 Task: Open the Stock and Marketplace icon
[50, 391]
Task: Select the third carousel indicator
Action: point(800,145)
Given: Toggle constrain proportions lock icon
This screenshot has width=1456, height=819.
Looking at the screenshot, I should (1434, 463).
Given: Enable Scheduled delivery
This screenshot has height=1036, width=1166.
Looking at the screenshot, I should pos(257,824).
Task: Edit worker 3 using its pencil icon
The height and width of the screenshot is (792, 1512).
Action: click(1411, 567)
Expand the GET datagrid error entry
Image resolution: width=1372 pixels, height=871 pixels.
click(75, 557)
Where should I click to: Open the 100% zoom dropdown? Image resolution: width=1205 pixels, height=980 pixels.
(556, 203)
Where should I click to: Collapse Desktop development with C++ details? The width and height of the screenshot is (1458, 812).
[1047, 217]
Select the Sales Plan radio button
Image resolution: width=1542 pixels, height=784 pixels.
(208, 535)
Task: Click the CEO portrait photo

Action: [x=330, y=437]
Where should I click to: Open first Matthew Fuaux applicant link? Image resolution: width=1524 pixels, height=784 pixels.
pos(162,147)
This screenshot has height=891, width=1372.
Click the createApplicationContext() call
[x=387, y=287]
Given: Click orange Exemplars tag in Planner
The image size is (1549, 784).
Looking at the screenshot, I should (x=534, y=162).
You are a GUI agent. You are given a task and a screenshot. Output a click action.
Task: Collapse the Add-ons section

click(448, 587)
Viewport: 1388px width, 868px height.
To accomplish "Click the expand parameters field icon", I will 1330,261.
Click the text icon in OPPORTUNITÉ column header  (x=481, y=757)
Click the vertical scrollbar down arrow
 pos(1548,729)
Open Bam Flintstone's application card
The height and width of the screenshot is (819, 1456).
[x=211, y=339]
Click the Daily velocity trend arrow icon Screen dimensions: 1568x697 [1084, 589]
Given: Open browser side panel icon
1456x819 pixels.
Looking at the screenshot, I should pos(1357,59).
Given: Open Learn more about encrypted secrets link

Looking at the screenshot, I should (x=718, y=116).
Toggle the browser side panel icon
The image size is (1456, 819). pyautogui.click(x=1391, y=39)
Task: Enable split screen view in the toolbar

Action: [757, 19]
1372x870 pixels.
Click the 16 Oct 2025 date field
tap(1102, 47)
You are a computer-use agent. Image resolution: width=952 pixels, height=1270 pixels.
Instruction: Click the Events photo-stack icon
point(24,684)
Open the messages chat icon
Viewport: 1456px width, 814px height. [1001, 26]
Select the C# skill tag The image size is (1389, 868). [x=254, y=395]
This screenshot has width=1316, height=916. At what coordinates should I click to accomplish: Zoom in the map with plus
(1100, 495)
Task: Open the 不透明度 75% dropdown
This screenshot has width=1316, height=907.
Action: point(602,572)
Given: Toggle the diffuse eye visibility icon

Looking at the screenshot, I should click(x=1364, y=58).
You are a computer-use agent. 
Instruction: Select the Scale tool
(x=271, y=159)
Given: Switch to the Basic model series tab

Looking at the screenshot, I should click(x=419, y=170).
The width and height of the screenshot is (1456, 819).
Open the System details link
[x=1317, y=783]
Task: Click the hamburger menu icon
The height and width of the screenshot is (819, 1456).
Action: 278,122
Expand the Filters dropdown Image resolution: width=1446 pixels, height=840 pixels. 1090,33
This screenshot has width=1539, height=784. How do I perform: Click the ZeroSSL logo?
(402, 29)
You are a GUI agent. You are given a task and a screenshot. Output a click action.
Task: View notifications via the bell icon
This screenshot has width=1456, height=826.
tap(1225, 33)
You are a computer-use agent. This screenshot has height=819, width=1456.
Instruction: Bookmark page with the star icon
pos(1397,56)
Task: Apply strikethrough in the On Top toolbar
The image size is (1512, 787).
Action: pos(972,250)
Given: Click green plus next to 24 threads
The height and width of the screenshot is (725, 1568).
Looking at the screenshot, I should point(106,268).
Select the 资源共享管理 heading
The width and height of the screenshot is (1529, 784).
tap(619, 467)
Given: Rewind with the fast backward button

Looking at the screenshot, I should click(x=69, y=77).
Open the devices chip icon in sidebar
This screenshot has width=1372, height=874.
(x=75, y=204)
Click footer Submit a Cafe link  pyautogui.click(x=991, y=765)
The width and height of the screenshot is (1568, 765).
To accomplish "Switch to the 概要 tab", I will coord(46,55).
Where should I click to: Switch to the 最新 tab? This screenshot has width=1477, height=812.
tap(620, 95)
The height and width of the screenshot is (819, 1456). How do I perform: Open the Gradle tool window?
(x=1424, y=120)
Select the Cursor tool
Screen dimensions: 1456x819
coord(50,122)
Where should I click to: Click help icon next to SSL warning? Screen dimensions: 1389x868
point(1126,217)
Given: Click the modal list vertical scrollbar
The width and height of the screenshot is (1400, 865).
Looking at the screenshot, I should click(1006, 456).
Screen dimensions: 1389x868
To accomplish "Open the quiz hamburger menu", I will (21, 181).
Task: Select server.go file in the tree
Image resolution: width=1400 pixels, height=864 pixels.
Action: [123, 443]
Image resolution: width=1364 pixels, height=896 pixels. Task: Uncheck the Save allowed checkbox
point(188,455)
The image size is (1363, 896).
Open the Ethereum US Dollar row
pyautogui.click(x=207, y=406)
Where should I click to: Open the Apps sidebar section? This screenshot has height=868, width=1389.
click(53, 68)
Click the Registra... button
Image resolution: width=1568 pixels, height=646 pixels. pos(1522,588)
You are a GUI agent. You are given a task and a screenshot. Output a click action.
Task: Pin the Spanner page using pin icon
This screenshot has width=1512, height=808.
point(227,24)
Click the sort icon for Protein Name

WHAT TO DO
Copy the records above exactly, starting at the line that contains "Where should I click to: Click" and ending at the last line, and leave out all earlier lines.

ANSWER SECTION
Where should I click to: Click help icon next to SSL warning? Screen dimensions: 1389x868
point(1126,217)
Given: Click the modal list vertical scrollbar
The width and height of the screenshot is (1400, 865).
Looking at the screenshot, I should click(1006, 456).
Screen dimensions: 1389x868
To accomplish "Open the quiz hamburger menu", I will (21, 181).
Task: Select server.go file in the tree
Image resolution: width=1400 pixels, height=864 pixels.
Action: [123, 443]
Image resolution: width=1364 pixels, height=896 pixels. Task: Uncheck the Save allowed checkbox
point(188,455)
The image size is (1363, 896).
Open the Ethereum US Dollar row
pyautogui.click(x=207, y=406)
Where should I click to: Open the Apps sidebar section? This screenshot has height=868, width=1389.
click(53, 68)
Click the Registra... button
Image resolution: width=1568 pixels, height=646 pixels. pos(1522,588)
You are a GUI agent. You are given a task and a screenshot. Output a click action.
Task: Pin the Spanner page using pin icon
This screenshot has width=1512, height=808.
point(227,24)
Click the sort icon for Protein Name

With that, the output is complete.